December 2010


Scanned image of Dickens’s A Christmas Carol

Maybe it’s being with our friends and families, or reading Dickens more profusely, or the mulled wine, but whatever the cause, the holiday season tends to be the giving season.  It might be the most wonderful time of the year, but it’s important to be smart about how we give back.  The Wall Street Journal has published 10 useful tips on intelligent charitable giving, linked here, that will guide the philanthropist in all of us to give most effectively so that everyone, even Tiny Tim, can have a good holiday.

(Boston Herald)  The Nonprofit Monitor has been following the Giving Pledge’s success since its inception in early August.  Two more billionaires have decided to sign the pledge: Facebook founders Mark Zuckerberg and Dustin Moskovitz.  Though the pledge is a relatively neutral way to give back, it is not without its contenders.  Billionaire founder of the Boston Scientific John Abele commented that the Giving Pledge is too focused on dollar amount and not of tangible results. “The focus needs to be on the outcomes,” he said. “My view is that I hope to die bankrupt.”  But it’s hard to criticize a collection of individuals who are publicly pledging–not in a legal contract, but based on morality alone–to give away at least half of their billions to charities.  Philanthropist Donald Rodman sees “no downside” to the pledge, calling it “contagious” because it “gives an awareness” to the necessity for giving and promoting a better world.

(The Wall Street Journal)  Indeed, the “contagious” nature of the Warren Buffet and Bill Gate’s initiatives–even outside the Giving Pledge–to make the world better has proved true: across the pond, a school in England is teaching its students about the mechanics of charitable giving.  A program called Philanthropy in Schools teaches young children about the nature of charities and how to be smart about giving.  The Dragon School in Oxford, an institution that once educated actress Emma Watson, actor Hugh Laurie, and tennis player Tim Henman, co-developed Philanthropy in Schools with The Big Give, and the program has been thriving for about three years.  Director of social impact Danny Gill at the Dragon School noted that the school is “very privileged economically.”  He continued, “I want my pupils to start thinking about this: If they were giving a pound, how much of that would they want to fund the project? These are the sophisticated givers of the future.”  Students practice philanthropy by using vouchers and researching various charities’ productivity and causes.

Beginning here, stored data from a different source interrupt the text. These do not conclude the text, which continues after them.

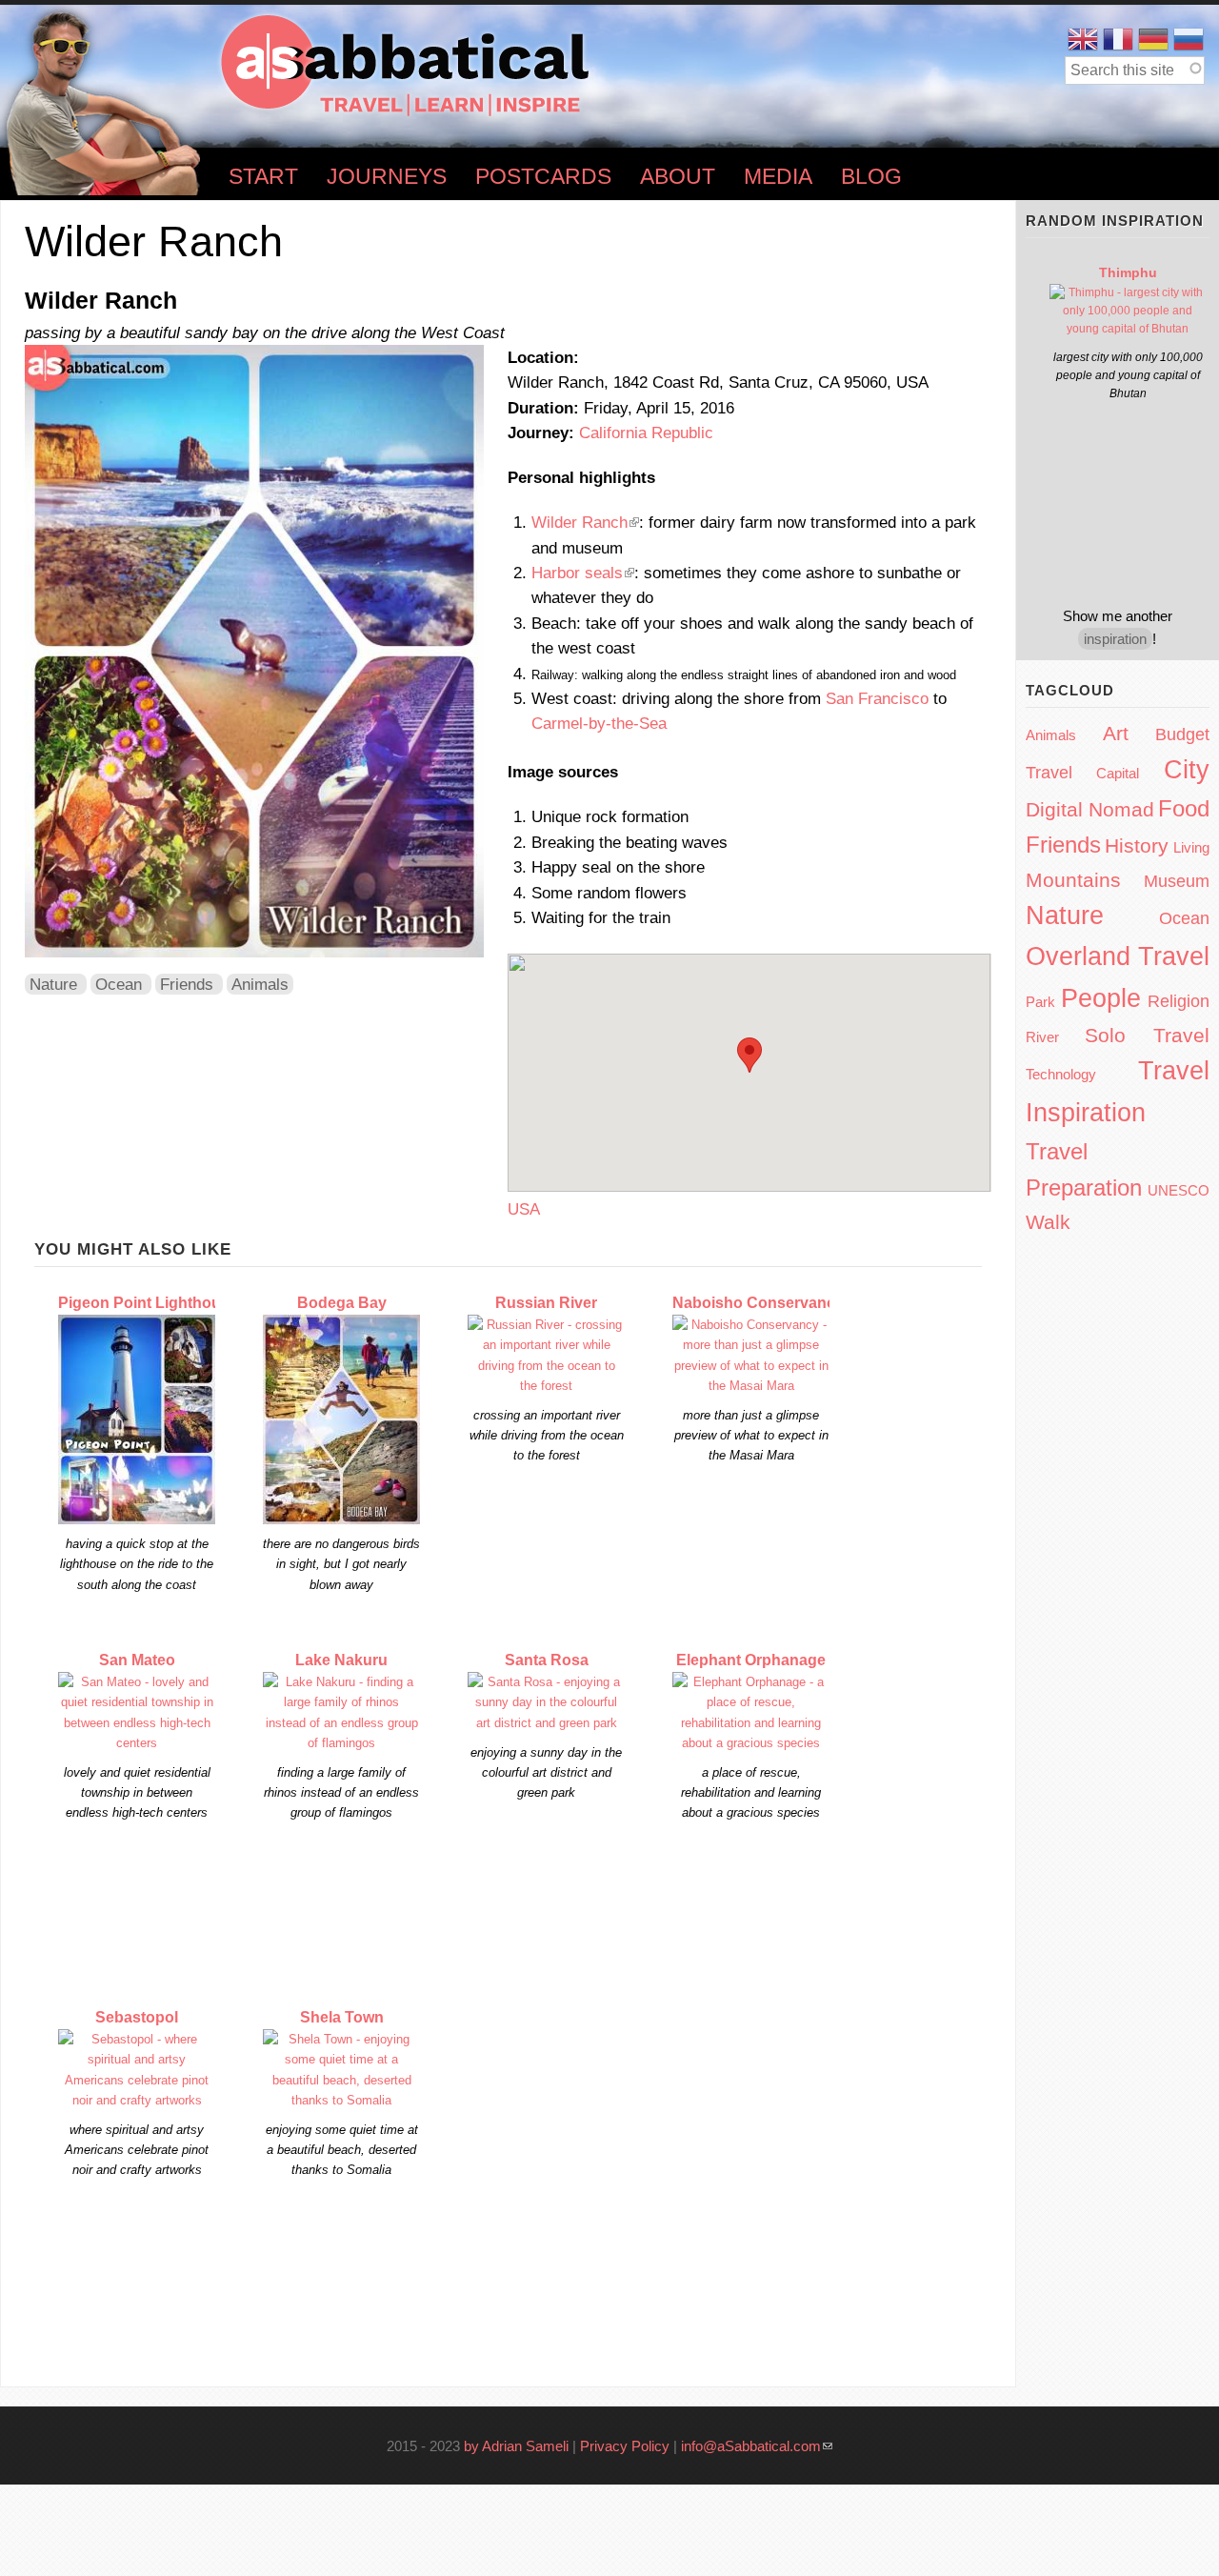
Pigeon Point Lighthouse (148, 1303)
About (677, 177)
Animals (260, 984)
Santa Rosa (547, 1660)
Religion (1178, 1001)
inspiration (1115, 639)
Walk (1048, 1222)
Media (778, 177)
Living (1191, 847)
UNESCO (1178, 1190)
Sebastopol (136, 2017)
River (1042, 1037)
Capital (1117, 773)
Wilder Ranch (585, 522)
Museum (1176, 881)
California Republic (646, 432)
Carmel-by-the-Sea (599, 723)
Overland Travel (1117, 956)
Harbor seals (582, 572)
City (1186, 769)
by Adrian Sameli (516, 2446)
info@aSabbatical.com (756, 2446)
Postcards (543, 177)
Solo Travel (1147, 1035)
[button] (749, 1055)
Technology (1061, 1074)
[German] (1153, 40)
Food (1183, 808)
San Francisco (877, 698)
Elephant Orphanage (751, 1660)
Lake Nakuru (341, 1660)
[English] (1083, 40)
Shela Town (342, 2017)
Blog (871, 177)
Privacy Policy (624, 2446)
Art (1116, 733)
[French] (1118, 40)
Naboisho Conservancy (758, 1303)
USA (524, 1209)
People (1101, 998)
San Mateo (137, 1660)
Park (1040, 1002)
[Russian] (1188, 40)
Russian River (546, 1303)
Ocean (118, 984)
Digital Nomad (1090, 809)
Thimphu (1128, 272)
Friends (186, 984)
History (1137, 845)
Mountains (1073, 880)
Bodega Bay (342, 1303)
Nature (53, 984)
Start (263, 177)
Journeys (387, 177)
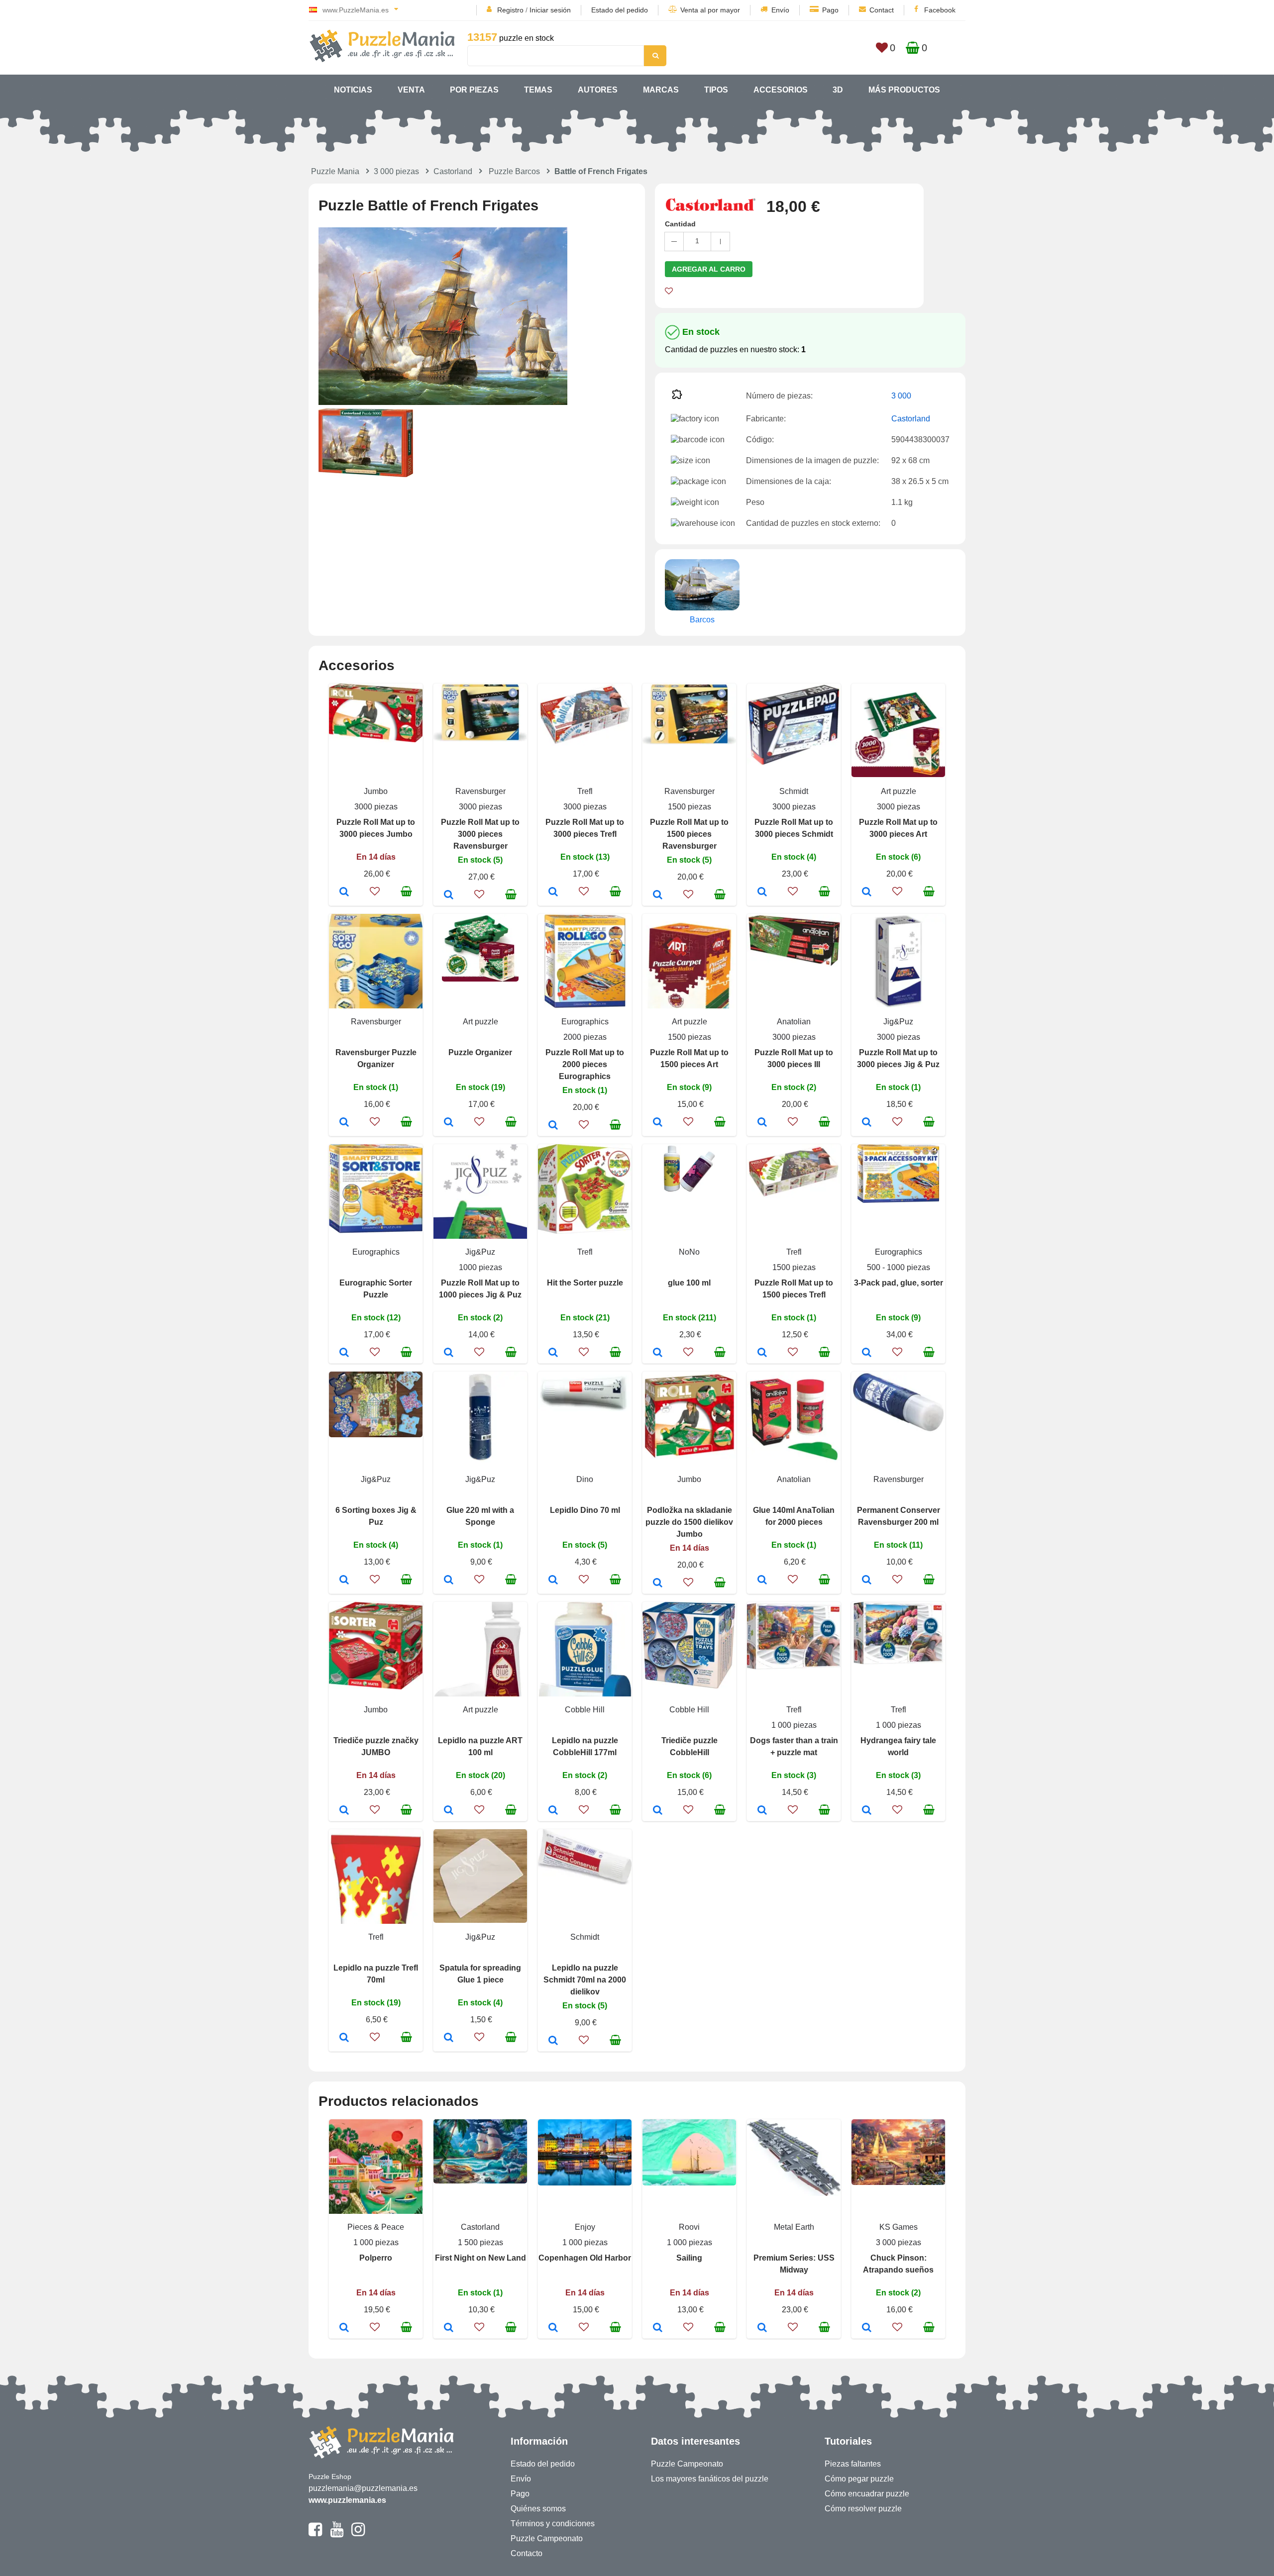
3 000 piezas (396, 171)
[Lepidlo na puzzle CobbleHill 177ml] (553, 1810)
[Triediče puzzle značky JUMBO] (344, 1810)
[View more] (376, 739)
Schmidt (793, 791)
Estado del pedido (619, 10)
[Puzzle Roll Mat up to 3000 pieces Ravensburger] (448, 895)
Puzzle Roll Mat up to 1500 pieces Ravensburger (689, 834)
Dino (584, 1479)
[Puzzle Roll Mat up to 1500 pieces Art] (657, 1122)
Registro (510, 10)
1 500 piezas (480, 2242)
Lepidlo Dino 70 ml (585, 1510)
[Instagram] (358, 2534)
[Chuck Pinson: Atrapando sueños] (866, 2328)
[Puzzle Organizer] (448, 1122)
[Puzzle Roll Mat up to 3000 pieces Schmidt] (762, 892)
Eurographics (585, 1021)
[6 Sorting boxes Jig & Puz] (344, 1580)
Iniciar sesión (550, 10)
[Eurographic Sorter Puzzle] (344, 1353)
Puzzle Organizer (480, 1052)
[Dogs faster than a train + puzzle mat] (762, 1810)
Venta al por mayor (710, 10)
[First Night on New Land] (448, 2328)
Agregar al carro (708, 269)
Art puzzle (898, 791)
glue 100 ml (689, 1283)
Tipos (716, 90)
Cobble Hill (585, 1709)
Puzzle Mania (335, 171)
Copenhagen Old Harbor (584, 2258)
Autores (598, 90)
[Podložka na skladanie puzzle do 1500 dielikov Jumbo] (657, 1583)
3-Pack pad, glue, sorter (898, 1283)
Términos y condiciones (553, 2523)
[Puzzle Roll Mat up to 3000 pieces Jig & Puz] (866, 1122)
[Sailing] (657, 2328)
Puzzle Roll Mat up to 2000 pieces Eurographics (584, 1064)
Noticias (353, 90)
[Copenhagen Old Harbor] (553, 2328)
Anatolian (794, 1021)
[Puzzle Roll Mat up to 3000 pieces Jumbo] (344, 892)
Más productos (904, 90)
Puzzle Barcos (514, 171)
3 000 (901, 396)
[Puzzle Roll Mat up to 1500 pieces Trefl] (762, 1353)
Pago (830, 10)
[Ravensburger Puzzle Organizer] (344, 1122)
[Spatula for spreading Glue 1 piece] (448, 2038)
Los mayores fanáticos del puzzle (709, 2479)
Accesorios (780, 90)
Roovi (689, 2227)
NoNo (689, 1252)
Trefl (585, 791)
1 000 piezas (794, 1725)
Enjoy (585, 2227)
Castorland (452, 171)
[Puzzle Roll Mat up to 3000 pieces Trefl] (553, 892)
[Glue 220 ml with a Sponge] (448, 1580)
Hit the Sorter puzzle (585, 1283)
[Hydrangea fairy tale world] (866, 1810)
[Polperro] (344, 2328)
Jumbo (376, 791)
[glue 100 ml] (657, 1353)
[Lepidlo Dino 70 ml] (553, 1580)
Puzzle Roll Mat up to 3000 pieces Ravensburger (480, 834)
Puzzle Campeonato (547, 2538)
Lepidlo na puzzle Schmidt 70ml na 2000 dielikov (584, 1980)
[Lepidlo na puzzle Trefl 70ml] (344, 2038)
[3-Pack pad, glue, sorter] (866, 1353)
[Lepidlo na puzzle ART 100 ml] (448, 1810)
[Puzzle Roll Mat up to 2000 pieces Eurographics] (553, 1125)
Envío (780, 10)
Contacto (526, 2553)
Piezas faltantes (853, 2464)
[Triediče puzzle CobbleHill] (657, 1810)
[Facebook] (315, 2534)
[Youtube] (336, 2534)
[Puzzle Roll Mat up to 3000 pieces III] (762, 1122)
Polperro (375, 2258)
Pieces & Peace (375, 2227)
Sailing (689, 2258)
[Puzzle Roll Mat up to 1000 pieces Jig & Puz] (448, 1353)
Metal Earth (794, 2227)
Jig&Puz (898, 1021)
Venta (411, 90)
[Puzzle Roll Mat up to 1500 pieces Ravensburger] (657, 895)
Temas (538, 90)
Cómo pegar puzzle (859, 2479)
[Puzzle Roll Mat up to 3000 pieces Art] (866, 892)
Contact (881, 10)
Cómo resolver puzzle (863, 2508)
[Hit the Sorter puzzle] (553, 1353)
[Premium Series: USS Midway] (762, 2328)
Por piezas (474, 90)
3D (838, 90)
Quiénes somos (538, 2508)
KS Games (898, 2227)
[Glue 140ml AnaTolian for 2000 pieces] (762, 1580)
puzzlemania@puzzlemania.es (363, 2488)
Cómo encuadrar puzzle (867, 2493)
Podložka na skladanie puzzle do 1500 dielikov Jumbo (689, 1522)
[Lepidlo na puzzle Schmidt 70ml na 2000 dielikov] (553, 2041)
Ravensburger (480, 791)
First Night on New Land (480, 2258)
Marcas (661, 90)
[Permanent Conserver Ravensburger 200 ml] (866, 1580)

And stateside, the Youth and Philanthropy Initiative holds the same philosophy: to educate youth on charitable giving.  Marni Schecter helped developed the program and noted that economic backgrounds are irrelevant: the program “works regardless of geography, and it has been successful in affluent or middle-class schools. Even kids with poorer backgrounds have taken part in the program and have gained skills that they then carry for life.”  Though the outcome of educating children in philanthropy is yet to be seen, many are hopeful that it will promote a more compassionate generation and a better world.


(New York Times)  Nonprofits may face more problems due to the recession.  In an effort for the federal government to try to get the deficit under control, debate about the charitable tax deduction–a large incentive for giving–has come about.  Diana Aviv, president of the Independent Sector, says that “Pandora’s box was cracked open,” with these new proposals.  Charities claim that reducing or eliminating the tax deduction will produce lasting harm for the nonprofit sector, a notion especially troubling when the demand for charities is up.  But in Britain, a system called Gift Aid is working just fine.  The Bipartisan Policy Center panel suggested adopting a similar plan to Britain, and philanthropic experts are interested.  The idea behind the new proposal is that once they receive a donation, charities qualify for 15% of the gift in tax credit.  If a donor gives $100, then charities qualify for an extra $15 from the government, giving donors a partial match.  The criticism of this system is that it is too bureaucratic, leaving millions of dollars unclaimed.  Director of research for the Center for Economic Development and member of the Bipartisan Policy Committee Joseph J. Minarik asserted that Gift Aid was not the inspiration for the new plan; instead, the plan was to simply streamline the system into a more equal donor distribution.  Mr. Minarik, who also worked to reduce tax-rates on the wealthiest tax payers in the Tax Reform Act of 1986, said that although fears of ruining the nonprofit sector abounded, giving rose by 10% the following year.